I was incredibly saddened to read Tim Lucas’s post on Video WatchBlog last night about the premature death of John Phillip Law at age 70. Since then, there have been other obituaries in the mainstream press, but I haven’t seen one yet to mention the film that Law is probably best known for among his followers: Mario Bava’s Danger: Diabolik. Diabolik may not be a spy movie per se, but as I’ve often argued on this blog, it is in many ways the quintessential Sixties spy movie, showcasing all the elements the genre requires despite focusing on a criminal instead of a secret agent as its hero. In my opinion, Danger: Diabolik is a near-perfect film (and a clear influence on later productions as diverse as Moonraker, V For Vendetta and The Beastie Boys’ "Body Movin’" video), boasting witty writing (thanks to the recently departed Tudor Gates), an infectious score, amazing costumes, luscious photography, lavish settings, spectacular setpieces, stunningly beautiful women, and, at its core, the most dashing, handsome, charismatic hero you could ask for in the person of John Phillip Law. Decked out in a skintight leather suit and form-fitting latex mask, Law dominates the movie as the comic book antihero. The limitations of the mask demand a compelling performance from the actor’s eyes, and Law’s eyes (and eyebrows) deliver in spades. In fact, not even Sean Connery could say anymore with a raised eyebrow than Law could.
Law (along with Tim Lucas) delivers one of the most engaging commentary tracks I’ve ever heard on Paramount’s Diabolik DVD, and his obvious pride and pleasure in his work is truly infectious. This came across in person, too. I was lucky enough to meet Law on several occasions, and to hear him speak after screenings of some of his films, and he was always as affable and charming as you could ask for. On the last occasion on which I met him, at a screening last January of Otto Preminger’s Hurry Sundown (in which he stars alongside Michael Caine, Robert Hooks and Jane Fonda), he didn’t seem well and may have already (according to a follow-up post by Lucas) known that he had limited time left. Realizing this puts the whole evening in a new perspective, but I can’t think of a warmer send-off for such a beloved star. The screening, the Q&A, and his easy, amiable chatting with fans like me afterwards (along with gracious autograph-signing) shed light on one of his most overlooked performances and served as a celebration of his prodigious career in general. I hope it was as rewarding an experience for Law as it was for his public.

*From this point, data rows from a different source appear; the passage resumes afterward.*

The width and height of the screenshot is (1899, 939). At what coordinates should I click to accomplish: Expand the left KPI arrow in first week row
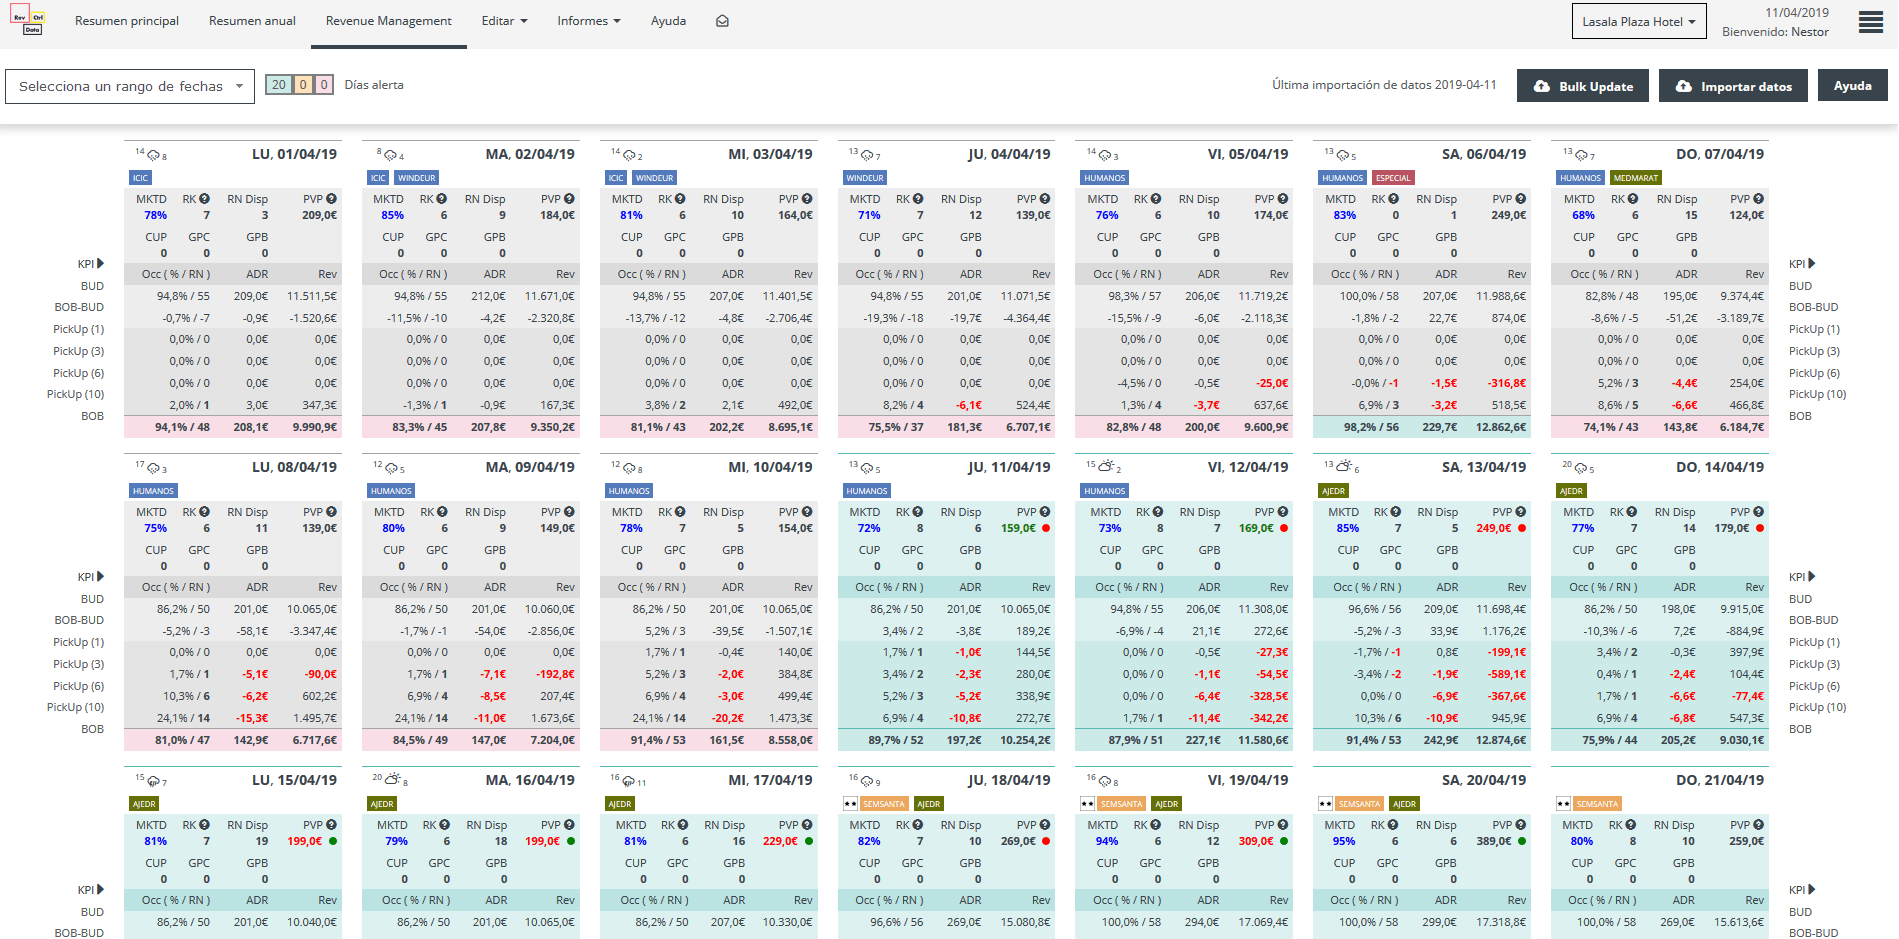coord(100,264)
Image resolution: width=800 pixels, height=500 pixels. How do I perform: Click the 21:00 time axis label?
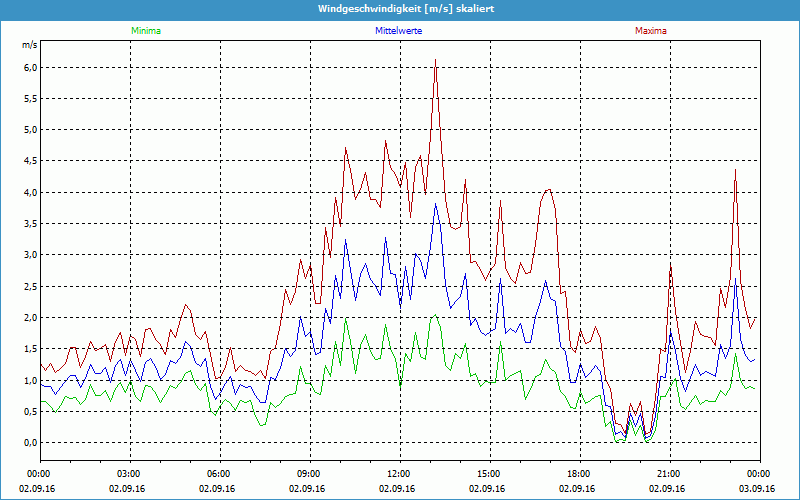(668, 474)
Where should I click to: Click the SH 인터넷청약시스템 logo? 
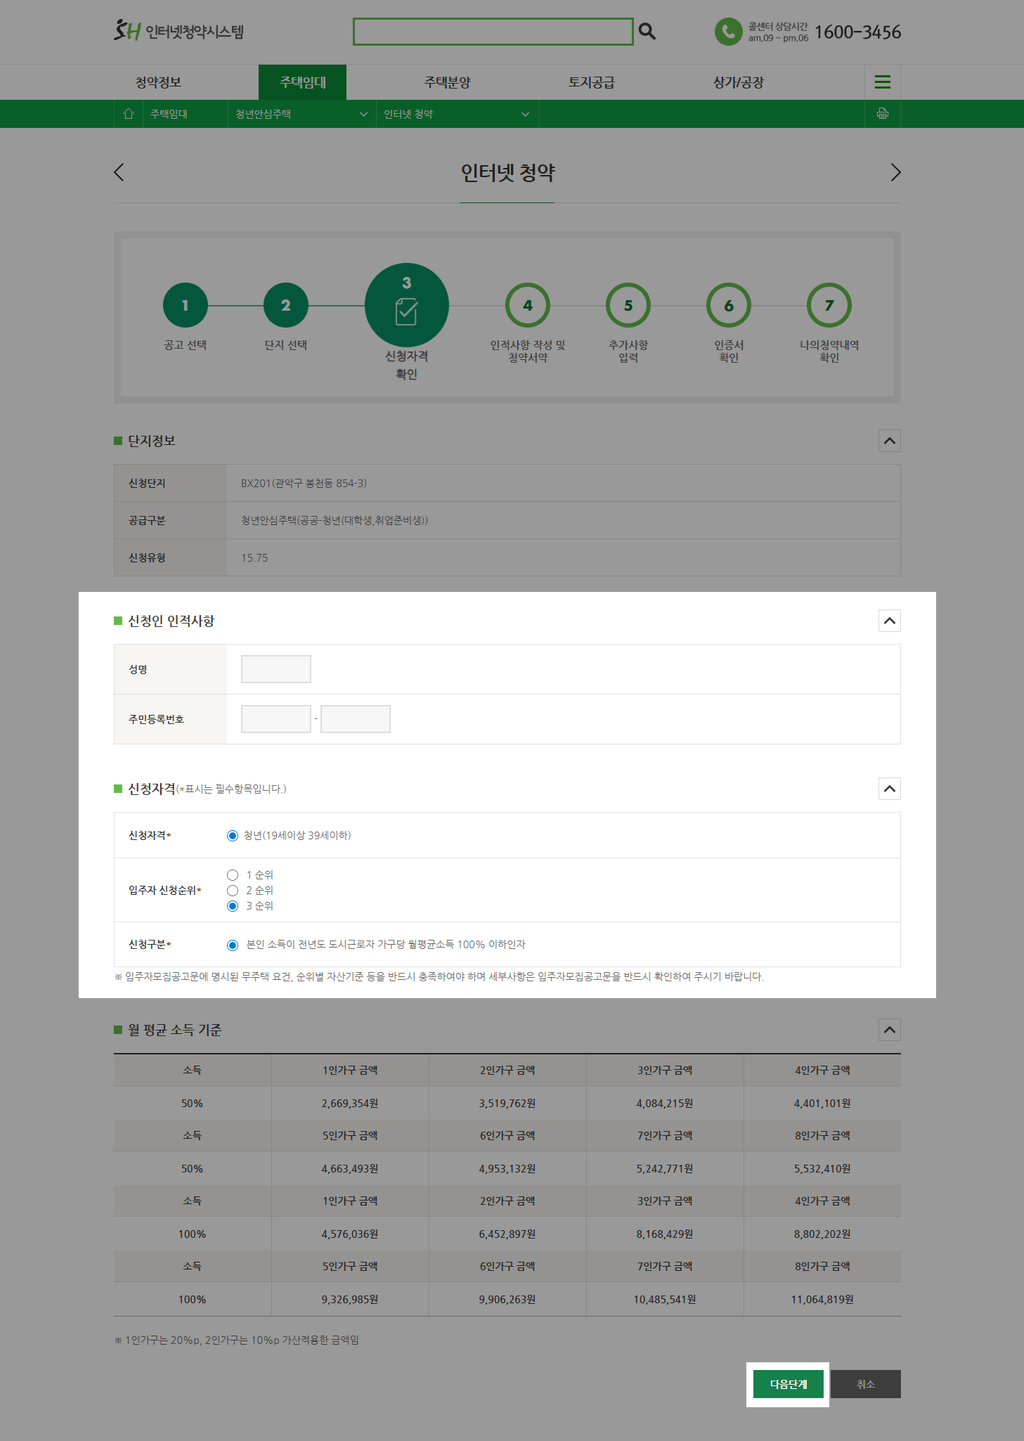179,31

I suppose my own first John Phillip Law movie was The Russians Are Coming, the Russians Are Coming, a childhood favorite. I saw him in other per-formances later (as the Red Baron, as Diabolik, as Sinbad, as Barbarella’s Angel Pygar), but didn’t always recognize him right away. For someone with such good looks and such distinctive eyes, he was a masterful chameleon, losing himself in every role he took. It’s a shame that Law never appeared in his prime as a straightforward secret agent hero, but he did turn up in such spy-tinged productions as Target of an Assassin, The Cassandra Crossing and Roman Coppola’s fantastic homage to Diabolik and Modesty Blaise, CQ.
John Phillip Law may not have been as widely known today as some of his contemporaries, but he was not only a true movie star in the purest sense, but an icon, and a charming, gracious man. In the words of Diabolik’s Inspector Ginko, "I can’t believe he’s really dead." He will be missed.
But, thankfully, thanks to his body of work on DVD, he’ll never be gone. And so, the image I choose to picture right now is the last shot from Danger: Diabolik, of Diabolik encased in his protective suit and covered in molten gold, presumed dead. Through the window of his safety visor, we see those unmistakable eyes, frozen wide open. And then he winks. Diabolik’s not going anywhere, and neither will John Phillip Law as long as people still watch movies.